Сам царь почти не мог вставать. Но он еще возвел в боярский чин будущего замечательного полководца А. С. Шеина и «пожаловал в комнату» кончившего жизнь на плахе во время Московского восстания того же, 1682 г. боярина князя И. А. Хованского. 15 апреля Федор Алексеевич, как и обещал архиереям, переложил в уже изготовленный новый ковчег Ризу Господню (подарок иранского шаха). 16-го числа он в последний раз вышел из комнаты: к заутрене в Успенский собор на праздник Светлого воскресения. Двор сопровождал его в новых золотых кафтанах европейского образца.
23 апреля в палатах патриарха пировали: были даже князья В. В. Голицын и В. Д. Долгоруков. А на окраинах Москвы, собираясь «в круги» по казацкому обычаю, подхваченному в походах, кричали о невозможности терпеть «тяжелоносия» от своих полковников лучшие пехотные полки русской регулярной армии. В тот же день, сомневаясь, что можно сыскать в этом государстве правду, они договорились всем вместе бить челом на одного — самого закоренелого в злодействе — полковника Семена Грибоедова.
Люди так и не узнали, но разрядная книга беспристрастно записала, что Федор Алексеевич все же получил стрелецкую челобитную 24 апреля и указал: «Семена сослать в Тотьму, и вотчины отнять, и из полковников отставить». Это было последнее распоряжение умирающего царя. Следующая запись гласит, что «апреля в 27 день, грехов ради всего Московского государства» (так!) Федор Алексеевич умер.[274]

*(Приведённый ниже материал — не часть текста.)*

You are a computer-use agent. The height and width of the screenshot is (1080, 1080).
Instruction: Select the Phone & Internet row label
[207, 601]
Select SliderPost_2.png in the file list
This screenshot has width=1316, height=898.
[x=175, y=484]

Полковник был посажен в тюрьму и… через сутки выпущен. «Во всех полках тайно начали мыслить» о подготовке общего восстания. Известие о смерти Федора и воцарении «того ж часа» Петра означало, что многие из тех, кто в эти дни беспечно плетет интриги во дворце, вскоре полетят «с верху» на копья и будут «в мелочь» изрублены, патриарх едва избежит смерти во время бунта староверов и чудом спасется благодаря царевне Софье. Но это уже другая история.